I have seen our fit outs become more and more robust, we express the structure more, and we introduce less churn in finishes. It is a welcome change. The furnitures and lighting which naturally ages holds the brand, and the strategic planning does the work.
While we’re on that note, what’s your favourite Sydney restaurant?
Bills Bondi. So simple and ambient. Tess and I love it for its capacity to be great over and over. We never get tired of it. It never bores.
Very high on the list would also have to be Nomad. Middle Eastern/Moroccan inspired. All cooked with fire and smoke. In House charcuterie. And all dishes designed to be shared. Always a special evening.
What are your non-negotiables when specifying furniture for hospitality projects aside from the aesthetic?
Furniture gets treated terribly in F+B!. It must be fit for purpose.

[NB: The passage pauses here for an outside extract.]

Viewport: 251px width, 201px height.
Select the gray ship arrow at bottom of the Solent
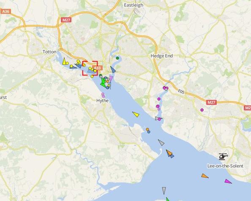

If it can’t wear well, we won’t specify it. The art is combining aesthetic with durability, without everything losing its scale and elegance. There is a certain practicality which comes with good F+B furniture, you would be surprised in how many ways you can break a chair, and how many ways a chair cannot fit under a table!
What is the first international city you will travel to post pandemic?
New York. With Tess.
Do you have any other creative outlets aside from interior design?
I am an obsessive reader. I read about lots of things, but mostly all non-fiction. I find the process of reading to be actually a creative process. I also obviously love architecture, and I have found developing our business and also my own personal development as a professional, parent and partner to be a work of creativity.
What is the most treasured piece of furniture you own?
I have an Artemides lamp that I dragged through Barcelona when I was 20. Tess hates it, but it sits next to our bed. It is a treasured memory of being young, broke and architecturally tortured!
Favourite clothing brand?
I pretty much live in t-shirt, jeans and boots so Saint Laurent for Boots, Nudie for Jeans. Industrie for tshirts. APC for knit wear, MJ Bale for suits.